The photographer Tyler Shields, 30, has two young muses from Hollywood royalty: his girlfriend, Francesca Eastwood, 19, who is Clint Eastwood's daughter, and Scream 4 actress Emma Roberts, 21, who is Julia Roberts' niece. "My muses both have incredible abilities," Shields says.

His best-selling work, Glitter Mouth, of Eastwood's mouth full of glitter and diamonds, which sells at $40,000 (£25,000) a pop, has sold out. "I tried Glitter Mouth with other people but they would choke or gag. They couldn't do it. Nobody else could do it except Francesca."

Roberts stars in his Barbie series, her face poking through a red wall at Barbie decapitating Ken, and one of the works has been acquired by the Tate. "Francesca styled the Barbies and cut their hair for the shoot," Shields says. "The girls are really supportive of each other – not competitive. It comes down to what we are doing as to who I use. Emma hates the cold and Francesca hates the heat."

Other bright, stylised photographs include Eastwood chainsawing a $100,000 red crocodile Hermes Birkin bag before it is burnt for the sake of art. The duo – both up-and-coming actresses – are also photographed together holding on to an old telephone and its cord in a street in LA.

Shields, who says he is not "technically" engaged but will eventually get married to Eastwood, is appearing in Mrs Eastwood & Company, a bizarre reality-TV series now airing in the UK on E!. It follows the lives of Clint Eastwood's wife, Dina, and family with the odd sighting of Clint. "It's Hollywood," Shields says. "Before we even did this show, we were being chased by the paparazzi."

He recalls first meeting her famous dad about eight months ago – two months after he started dating his daughter. "I was in his kitchen cooking chicken at 2am in the morning when Clint walked in. So it was funny. I was like, 'Hey'. I wasn't nervous when I met him. I don't believe in nerves. They are all just people. Everybody goes to the bathroom."

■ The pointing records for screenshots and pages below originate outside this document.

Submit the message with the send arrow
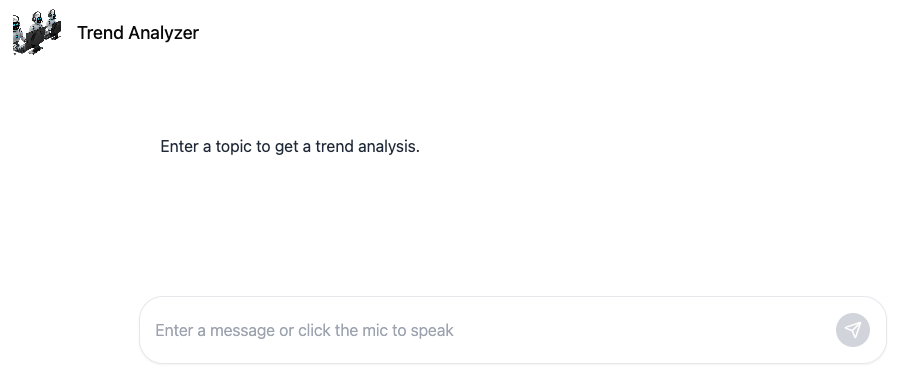This screenshot has height=372, width=904. pos(853,330)
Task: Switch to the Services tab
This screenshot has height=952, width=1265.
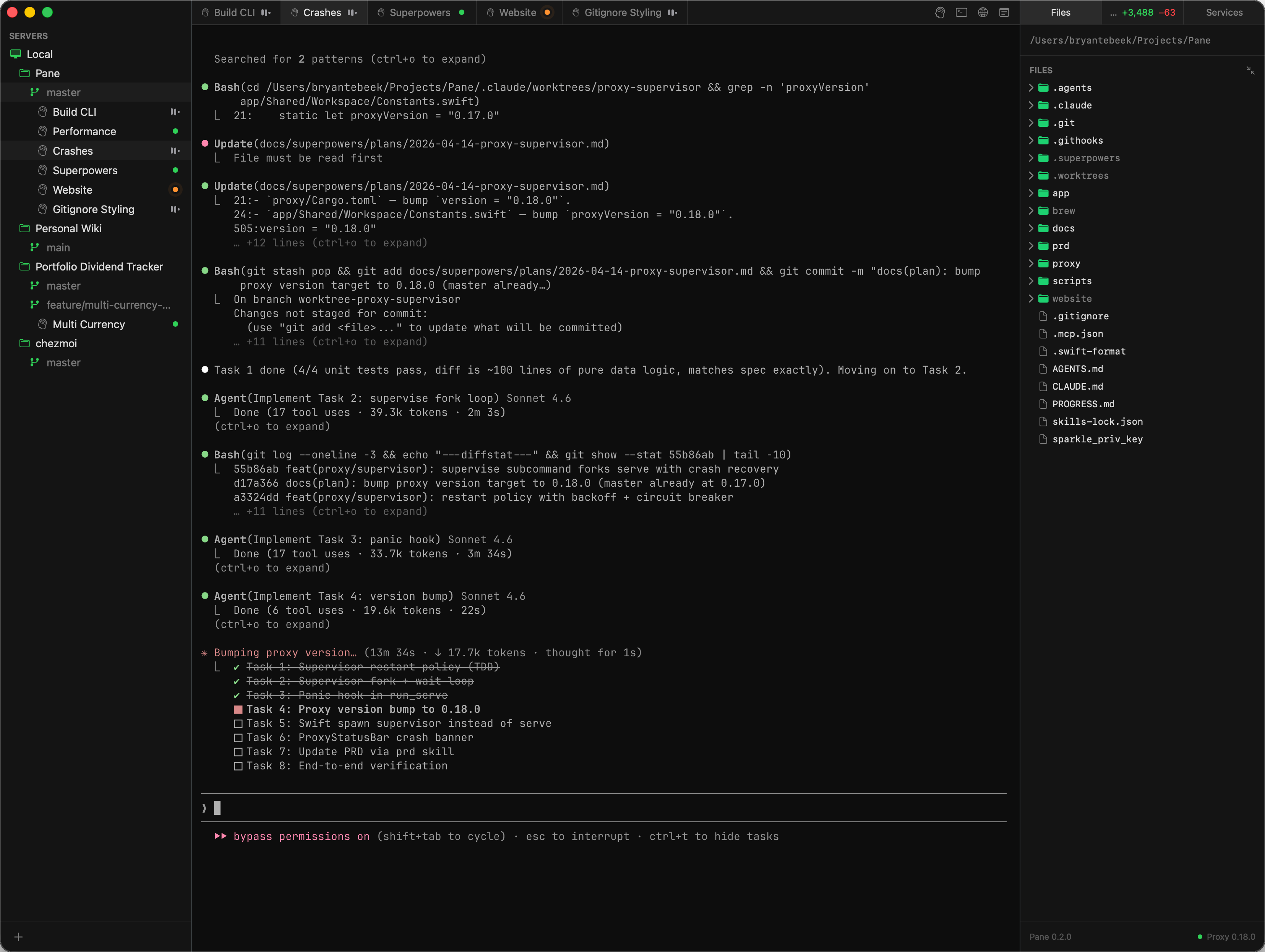Action: [x=1224, y=12]
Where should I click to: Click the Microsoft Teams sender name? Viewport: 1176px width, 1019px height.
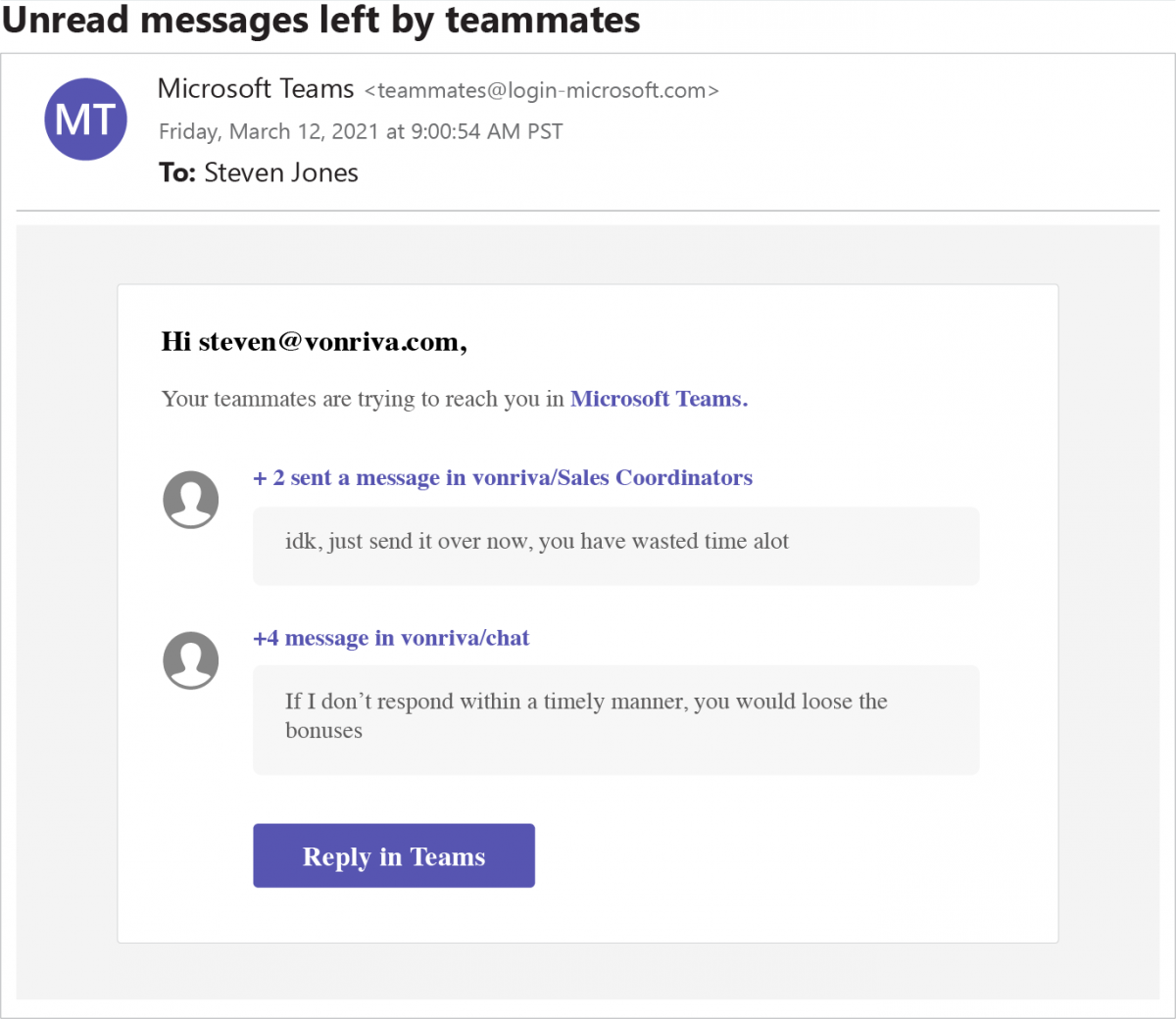point(256,88)
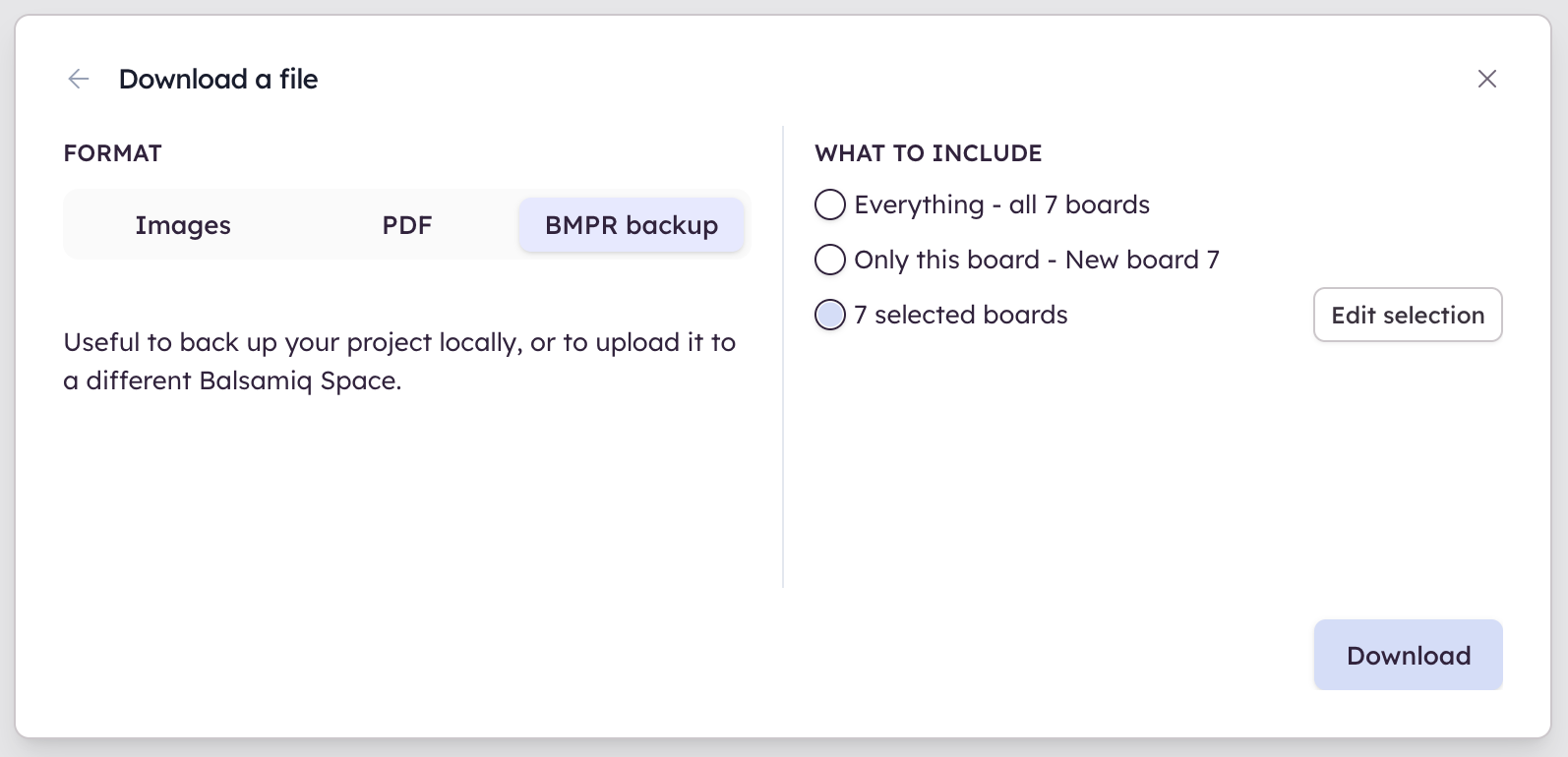Click the 'New board 7' text in options

point(1142,260)
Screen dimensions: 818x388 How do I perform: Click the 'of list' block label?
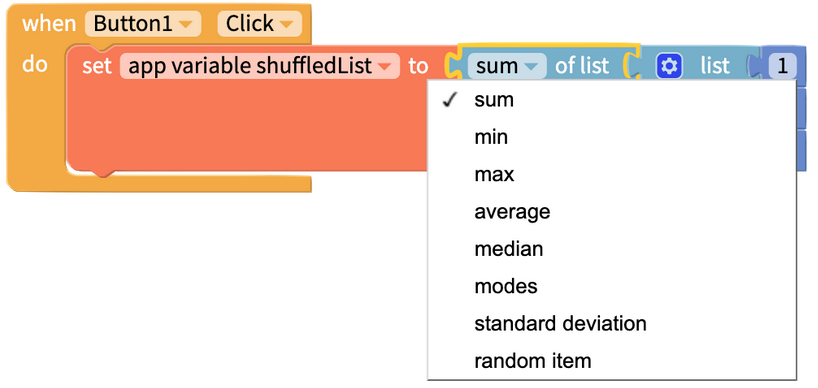click(582, 66)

It is perhaps this refusal to treat actors as special and different that has propelled Shields into the position of being asked by stars to photograph them in crazy scenarios. Mischa Barton, whom the photographer met through a mutual friend – the lead singer of the LA band Deep Valley, is photographed dancing in the street with a toy panda. In other photographs, she is covered in milk after swigging it messily from a carton while lying on a chequered kitchen floor and also licking a raw lump of meat. "We had lunch together and I was watching her eat a hamburger," Shields says. "I was like, 'I want her to eat raw meat'. That is all I could think about."

The controversial snaps of Glee's Heather Morris dressed as a housewife with an iron and sporting a black eye caused outrage. Lindsay Lohan tweeted Shields asking to be photographed; she posed as a vampire, with a knife and blood and holding a gun. "Actors want to act so I give them a platform to do it and be creative."

A gloomy Juno Temple cries blood next to Roberts – even actress Hayden Panettiere is seen licking an M16 machine gun. More artistic shots include Roberts on top of a hill in Hollywood at night, her tiny outline visible in the darkness. A photograph of Morgan Eastwood, Clint's youngest daughter, in a swimming pool hangs in the Eastwood family mansion at Carmel-by-the-Sea in California. Shields poses in his own photographs with his girlfriend as they illegally climb the gates of Buckingham Palace.

The British socialite Tamara Ecclestone, daughter of Formula One's Bernie Ecclestone, whom Shields has photographed sweeping London streets, also agreed to pose naked on her bed at home, in a pile of £1m in £50 notes. "I said to her, 'You need to get £1m in cash'," he says. "She said: 'Ok, can you come on Friday?'"

Shields' childhood was a far cry from the glamorous world of Hollywood, where he has lived for about eight years. He was born in Jacksonville, Florida into total poverty – his father became handicapped when he was aged 15 – forcing Shields to leave home to earn a living from competing in extreme sports. He travelled all over the world rollerblading and skateboarding to support his family. After doing skate videos, at 17 he started directing music videos for the rapper Ghostface Killah. At 21 he turned to photography.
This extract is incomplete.